I let that go without objection. I would get my chance with her soon enough. Minton continued the questioning, taking Campo through her escape, and then asked why she had not told the responding officers the truth about knowing who the man who attacked her was and why he was there.
“I was scared,” she said. “I wasn’t sure they would believe me if I told them why he was there. I wanted to make sure they arrested him because I was very afraid of him.”
“Do you regret that decision now?”
“Yes, I do because I know it might help him get free to do this again to somebody.”
I did object to that answer as prejudicial and the judge sustained it. Minton threw a few more questions at his witness but seemed to know he was past the apex of the testimony and that he should stop before he obscured the trembling finger of identification.
Campo had testified on direct examination for slightly less than an hour. It was almost 11:30 but the judge did not break for lunch as I had expected. She told the jurors she wanted to get as much testimony in as possible during the day and that they would go to a late, abbreviated lunch. This made me wonder if she knew something I didn’t. Had the Glendale detectives called her during the mid-morning break to warn of my impending arrest?
“Mr. Haller, your witness,” she said to prompt me and keep things going.
I went to the lectern with my legal pad and looked at my notes. If I was engaged in a defense of a thousand razors, I had to use at least half of them on this witness. I was ready.
“Ms. Campo, have you engaged the services of an attorney to sue Mr. Roulet over the alleged events of March sixth?”
She looked as though she had expected the question, but not as the first one out of the chute.
“No, I haven’t.”
“Have you talked to an attorney about this case?”
“I haven’t hired anybody to sue him. Right now, all I am interested in is seeing that justice is —?
??
“Ms. Campo,” I interrupted. “I didn’t ask whether you hired an attorney or what your interests are. I asked if you had talked to an attorney—any attorney—about this case and a possible lawsuit against Mr. Roulet.”

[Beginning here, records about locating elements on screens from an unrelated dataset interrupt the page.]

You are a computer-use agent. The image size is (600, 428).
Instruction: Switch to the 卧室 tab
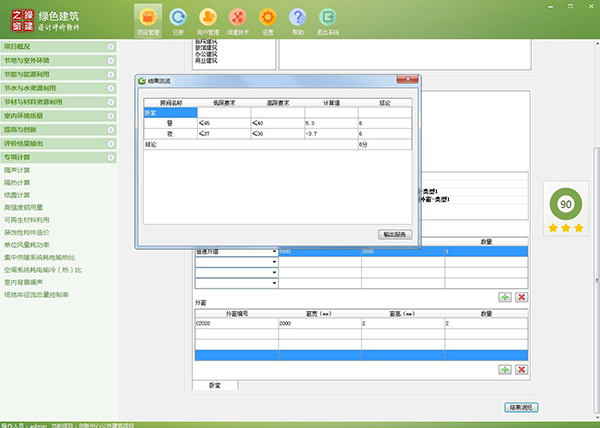click(x=215, y=384)
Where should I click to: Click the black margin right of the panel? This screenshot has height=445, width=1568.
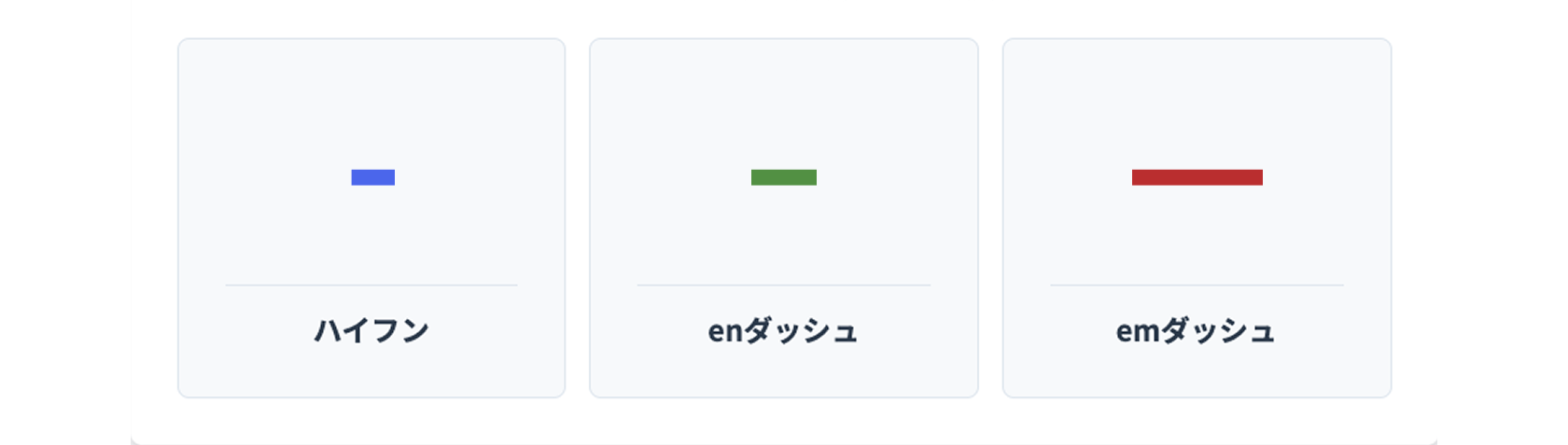[x=1503, y=222]
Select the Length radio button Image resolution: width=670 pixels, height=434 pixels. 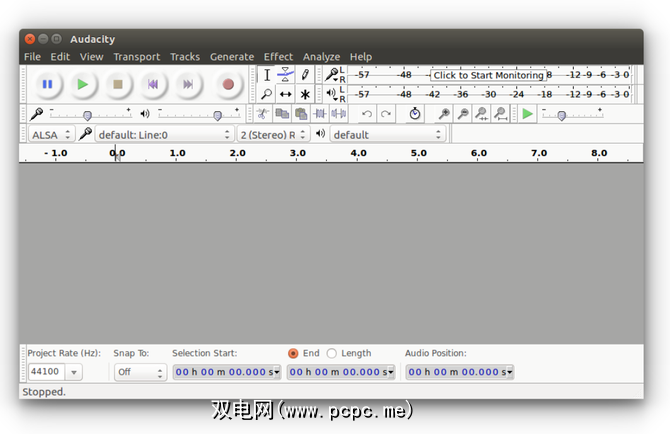332,353
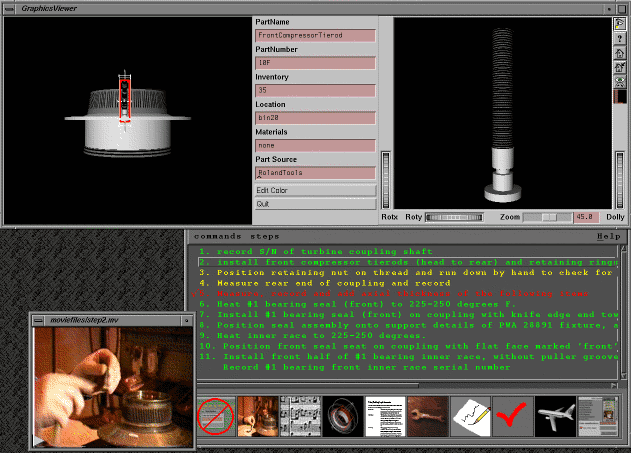631x453 pixels.
Task: Click the home view icon in viewer
Action: coord(620,53)
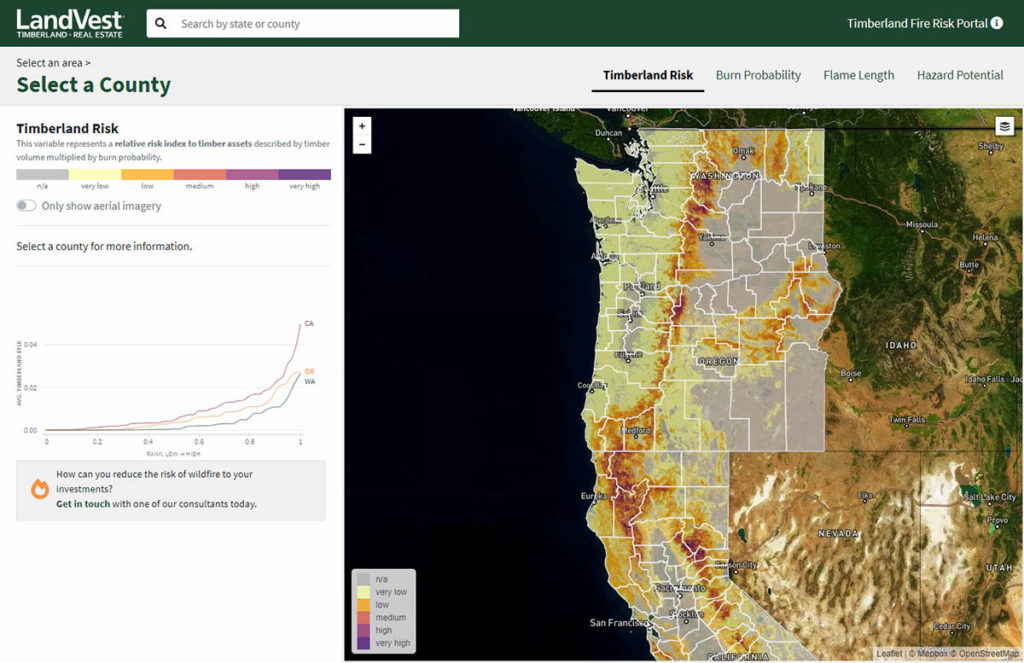Screen dimensions: 1024x663
Task: Zoom out on the map
Action: click(x=362, y=145)
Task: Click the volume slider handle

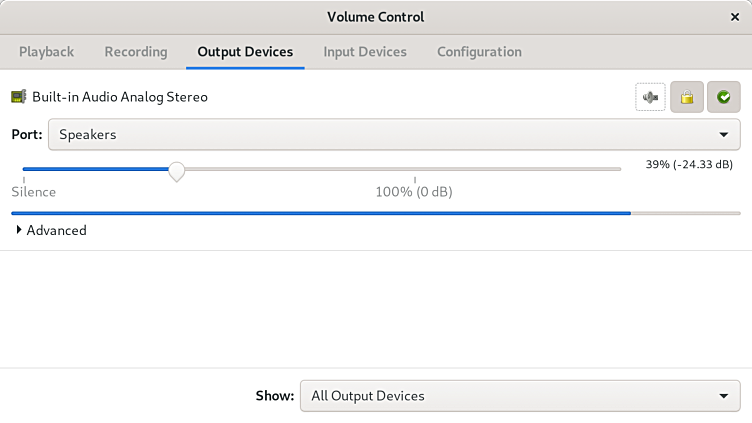Action: (176, 171)
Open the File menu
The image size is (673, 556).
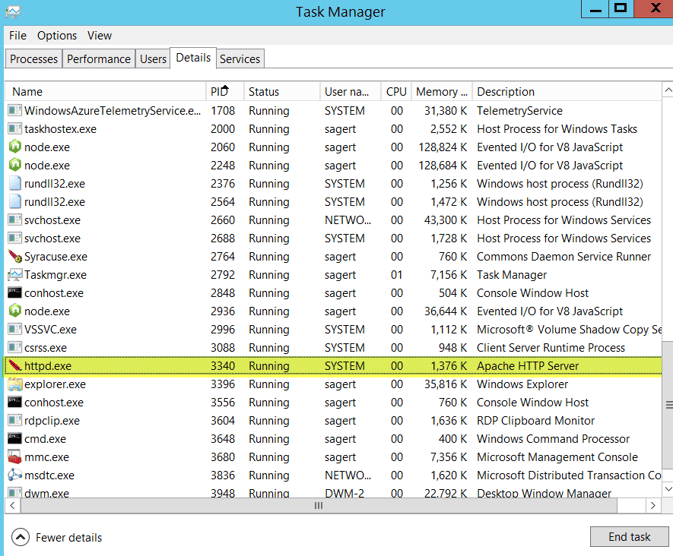tap(18, 35)
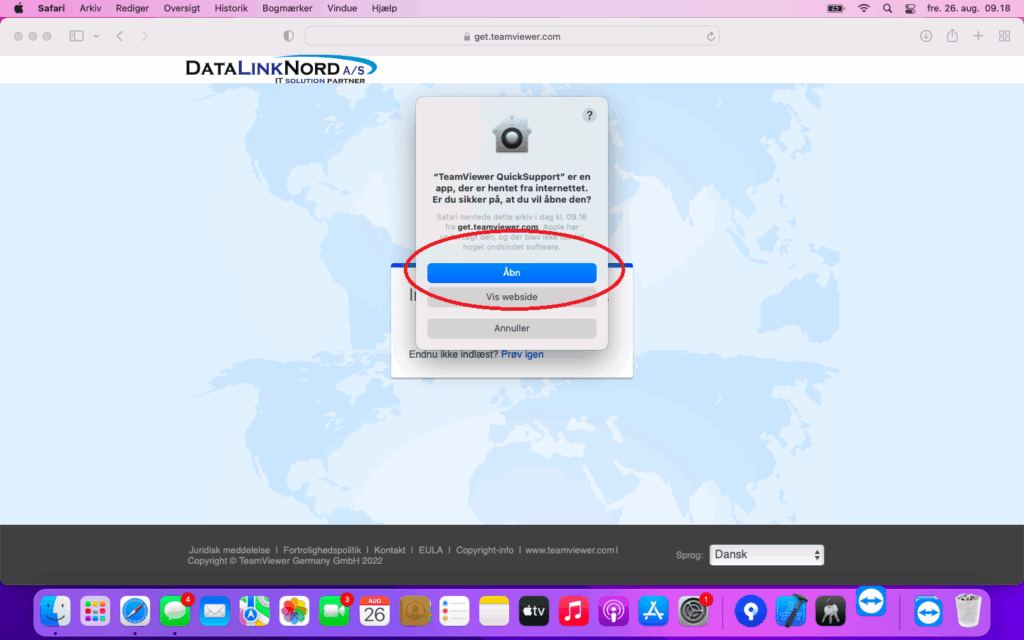
Task: Show Safari downloads list
Action: (926, 36)
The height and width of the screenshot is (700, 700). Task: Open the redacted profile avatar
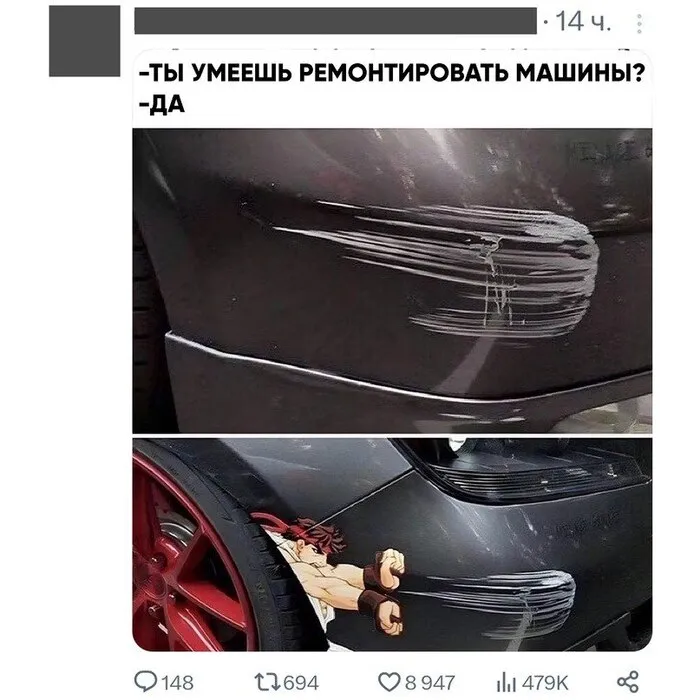point(84,41)
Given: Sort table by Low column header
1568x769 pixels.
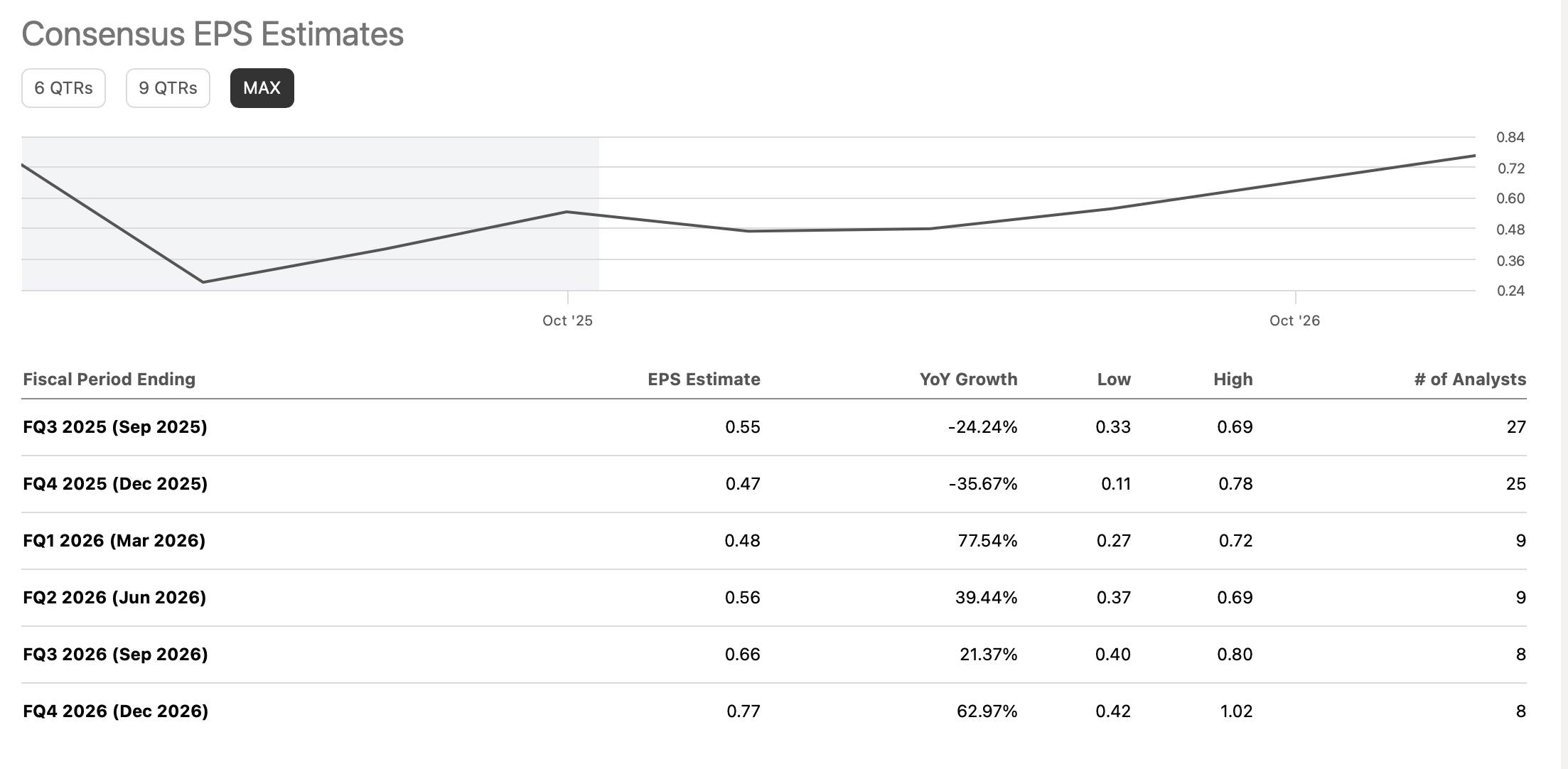Looking at the screenshot, I should coord(1114,379).
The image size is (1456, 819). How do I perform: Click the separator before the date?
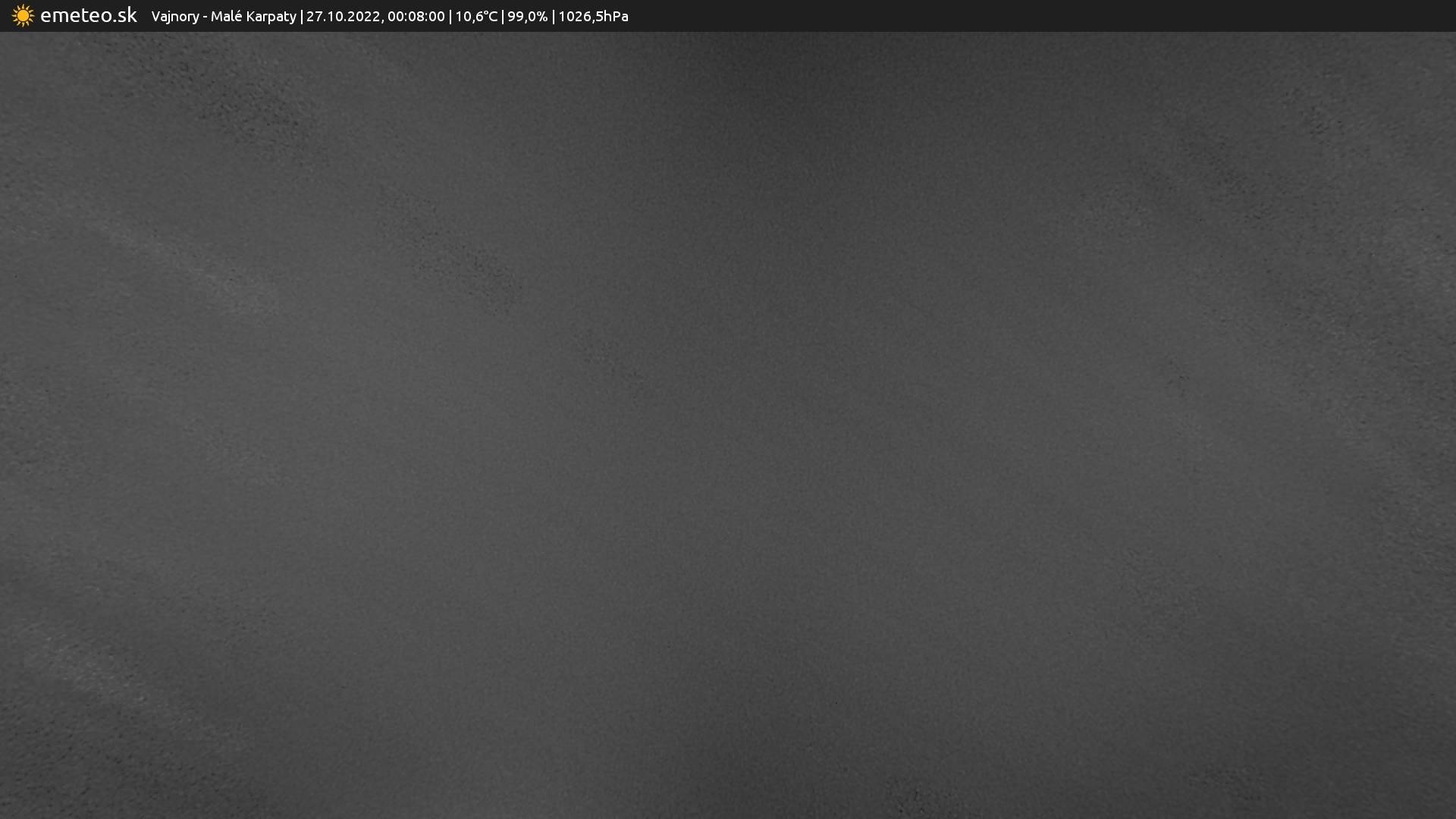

She was looking closely at me, trying to read me. I had said it with the authority of someone who knew something, who had the goods to back up the charge. Minton had probably schooled her on the most important aspect of testifying: don’t get trapped in a lie.
“Talked to an attorney, yes. But it was nothing more than talk. I didn’t hire him.”
“Is that because the prosecutor told you not to hire anybody until the criminal case was over?”
“No, he didn’t say anything about that.”
“Why did you talk to an attorney about this case?”
She had dropped into a routine of hesitating before every answer. This was fine with me. The perception of most people is that it takes time to tell a lie. Honest responses come easily.
“I talked to him because I wanted to know my rights and to make sure I was protected.”
“Did you ask him if you could sue Mr. Roulet for damages?”
“I thought what you say to your attorney is private.”
“If you wish, you can tell the jurors what you spoke to the attorney about.”
There was the first deep slash with the razor. She was in an untenable position. No matter how she answered she would not look good.
“I think I want to keep it private,” she finally said.
“Okay, let’s go back to March sixth, but I want to go a little further back than Mr. Minton did. Let’s go back to the bar at Morgan’s when you first spoke to the defendant, Mr. Roulet.”
“Okay.”
“What were you doing at Morgan’s that night?”
“I was meeting someone.”
“Charles Talbot?”
“Yes.”
“Now, you were meeting him there to sort of size up whether you wanted to lead him back to your place to engage in sex for hire, correct?”
She hesitated but then nodded.
“Please answer verbally,” the judge told her.
“Yes.”
“Would you say that practice is a safety precaution?”